By John Ikani
When militaries in Mali and Burkina Faso rode on popular anger to erode years of democratic gains, many expected that they will contain growing extremist violence over the last decade that has killed thousands of people and displaced millions more.
“There’s no more room for mistakes,” said Mali’s coup leader Col Assimi Goïta as he seized power in August 2020.
“We have more than what it takes to win this war,” echoed Burkina Faso’s Lt. Col. Paul-Henri Damiba who took charge earlier this year.
Are citizens now more safe under military rule? To answer that, let’s go way back to the beginning of extremist violence in both countries.
The genesis
The extremist threat first came to West Africa in Mali in 2012, when Islamist fighters, some with links to al-Qaeda, hijacked an ethnic Tuareg uprising sparked by the return of Tuareg fighters from Libya after the toppling of the Gadhafi regime.
The French military initially pushed the extremists back, but they regrouped and in 2015 unleashed a wave of deadly attacks that later spread to Burkina Faso and Niger.
One of the first signs of trouble in Burkina Faso came in January 2016; al-Qaeda claimed an attack on a restaurant and cafe in Ouagadougou that killed 30 people.
Since then, the insurgency has grown, especially in rural areas that have borne the brunt of violence in the Sahel, a vast belt of mostly arid land south of the Sahara desert.
How is Mali faring under military rule?
In Mali security has not noticeably improved under the military-led government.
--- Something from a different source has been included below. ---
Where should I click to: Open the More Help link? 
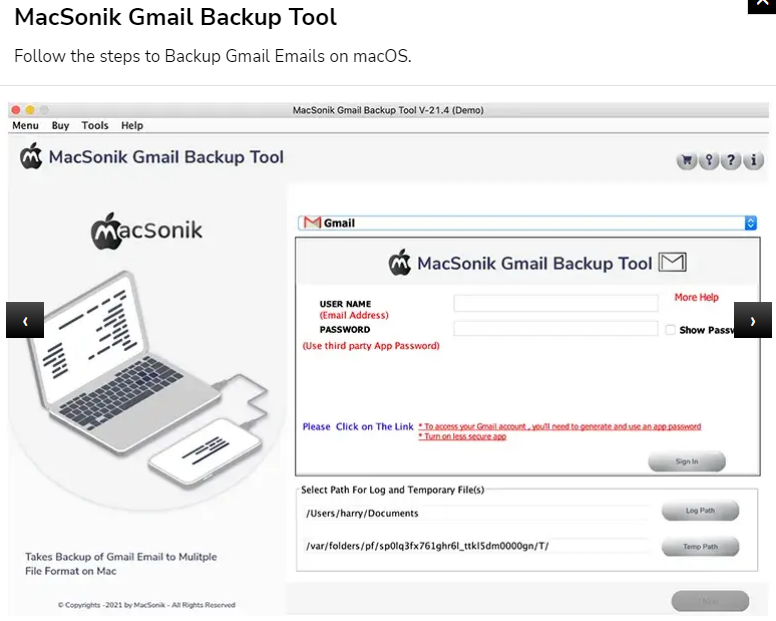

According to a recent UN report, authorities are fully in control of as little as 15% of the country’s territory.
Attacks on civilians and the military have continued since 2015, leaving many destitute and under the control of groups linked to global jihadist networks including the Islamic State.
“The tallies for each year are increasing year by year,” says Héni Nsaibia, a senior researcher covering West Africa’s Sahel region for the Armed Conflict Location and Event Data project (Acled).
Data supplied to newsmen by Acled in June compares the 661 days before and after Mali’s coup in August 2020, and the 138 days before and after Burkina Faso’s coup in January 2022.
To gather this data Acled relies on a network of “informants and professionals” as well as media reports.
One of the deadliest months on record was March 2022. Acled says 790 civilians were killed in Mali.
Some of these civilians were killed by militants from the local branch of the Islamic State group in Ménaka, according to Acled, and there were other smaller attacks. But the vast majority were civilians massacred in the town of Moura by the Malian army, rights groups agree.
How is Burkina Faso faring under military rule?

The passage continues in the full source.